Segment Start: GIVEN ENTRIES

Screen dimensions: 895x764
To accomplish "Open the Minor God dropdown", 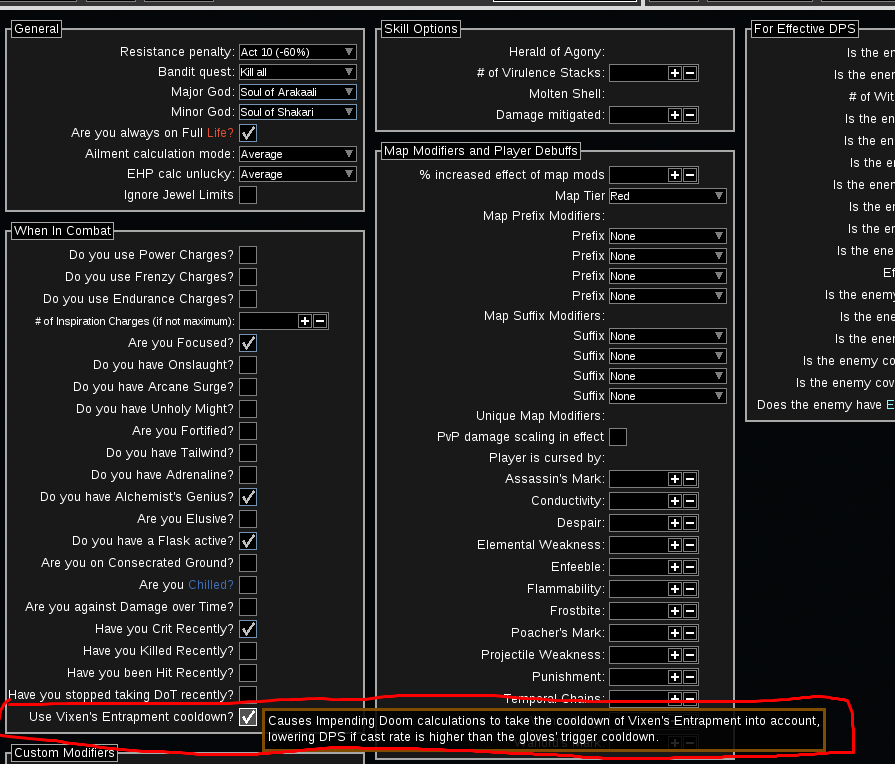I will click(297, 111).
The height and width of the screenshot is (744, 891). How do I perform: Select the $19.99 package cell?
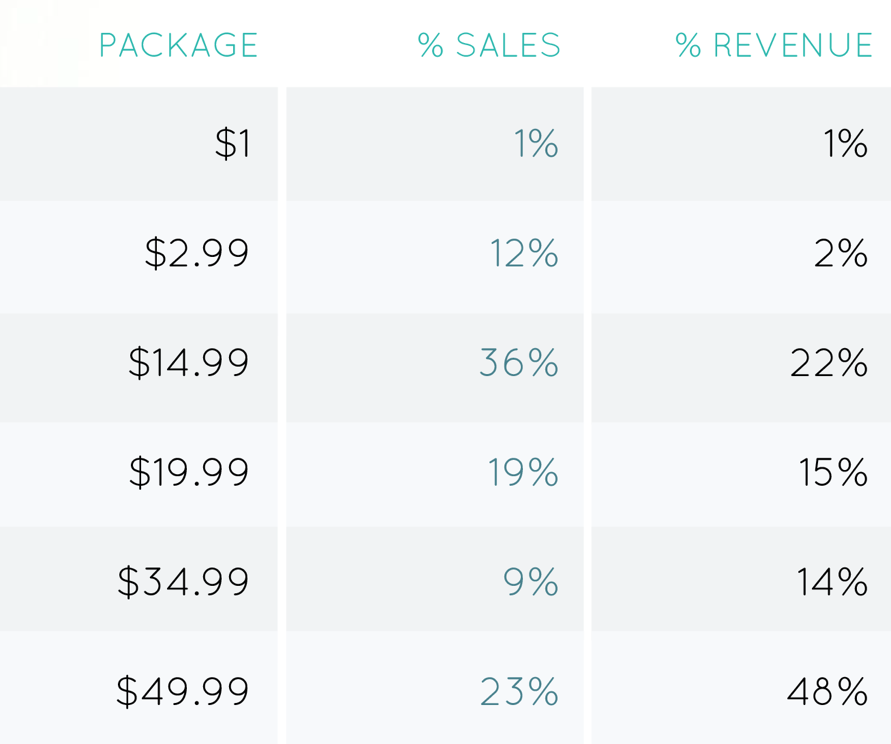(189, 472)
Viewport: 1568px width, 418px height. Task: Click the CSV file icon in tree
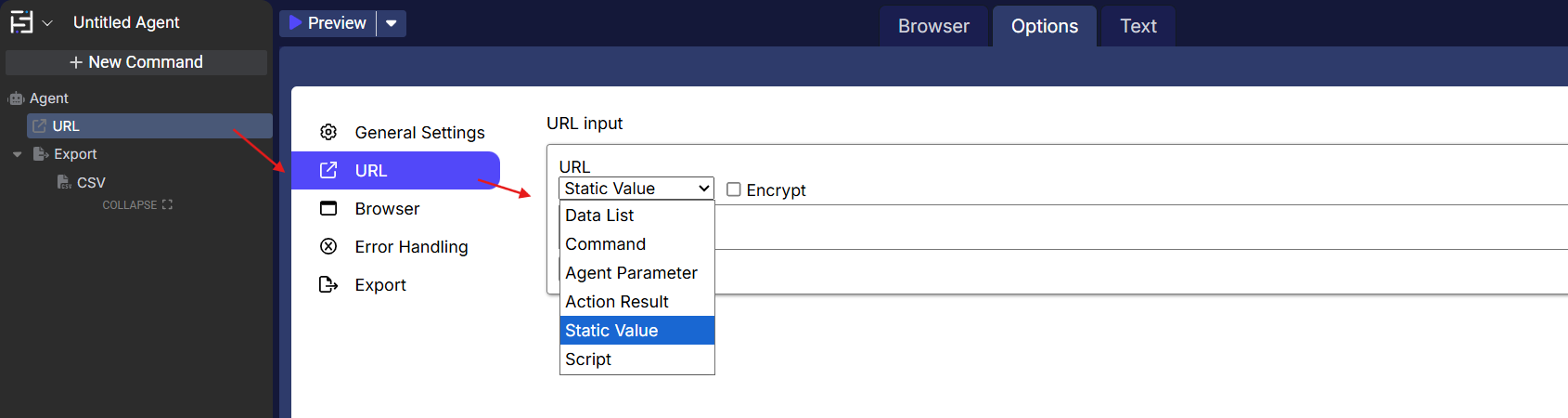tap(63, 182)
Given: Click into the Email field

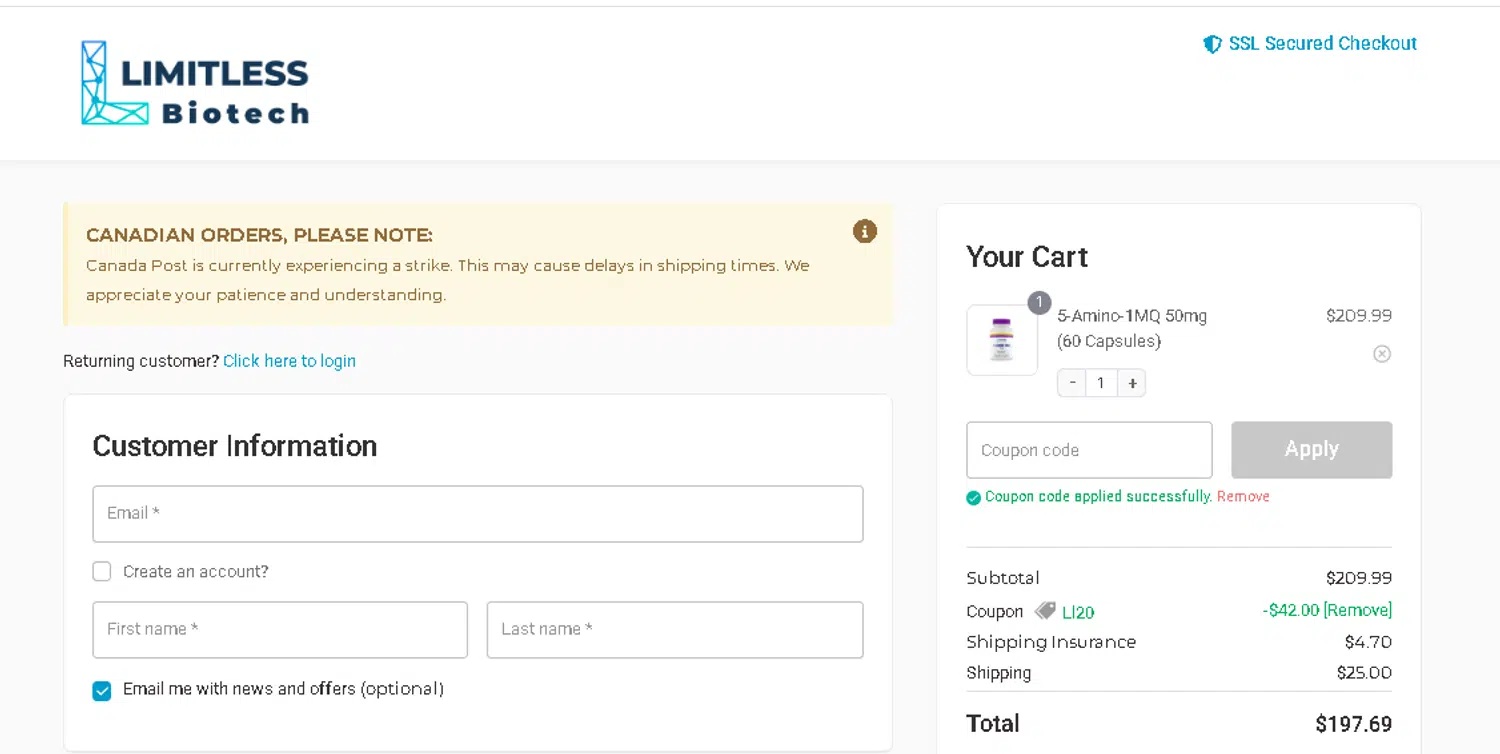Looking at the screenshot, I should click(x=478, y=514).
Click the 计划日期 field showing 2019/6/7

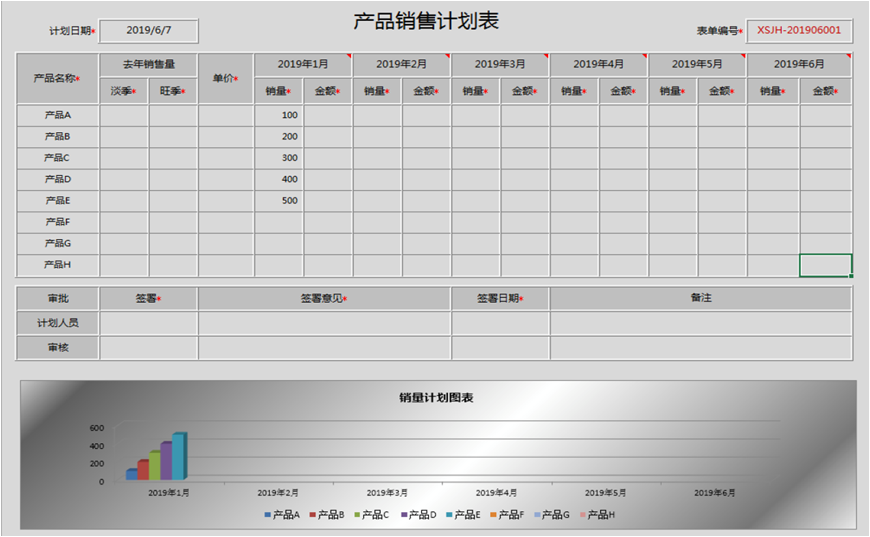(148, 31)
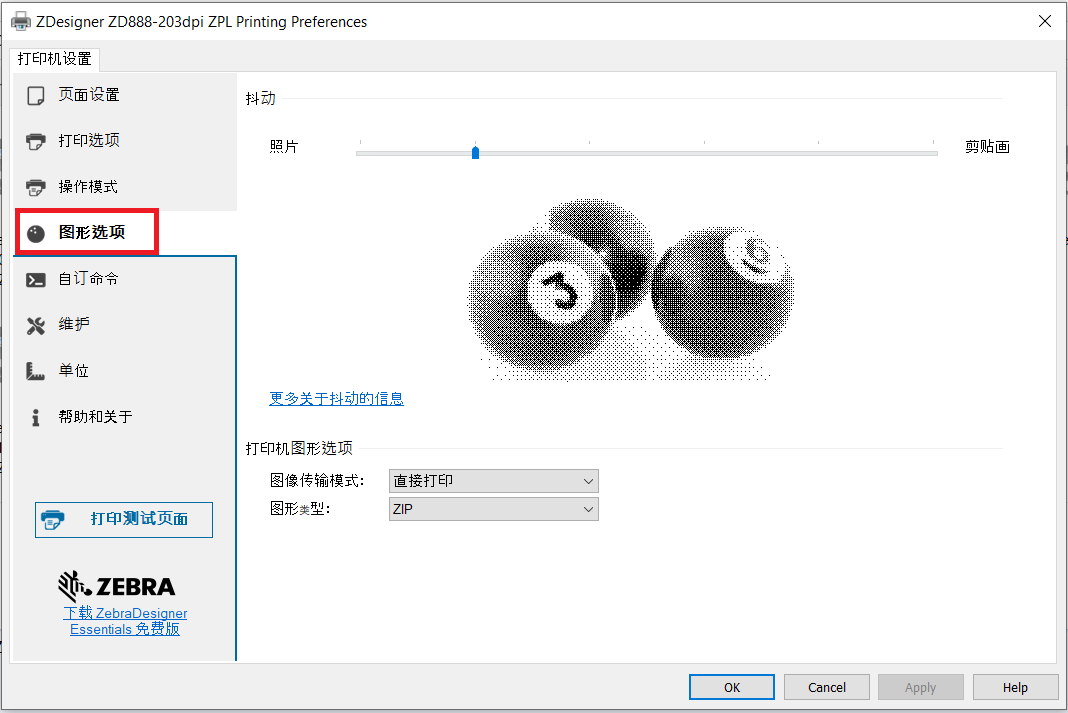Click the Cancel button

[826, 687]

Segment End: GIVEN ENTRIES

**WORK REQUIRED**
Only the lines from the one that contains "Viewport: 1568px width, 418px" through the last line of the records may appear in the answer, retyped exactly and with no pictures.

**EXERCISE ANSWER**
Viewport: 1568px width, 418px height. Task: Click the CSV file icon in tree
tap(63, 182)
Given: Click into the Email field

Looking at the screenshot, I should click(x=478, y=514).
Click the 计划日期 field showing 2019/6/7

(148, 31)
Click the Cancel button

[826, 687]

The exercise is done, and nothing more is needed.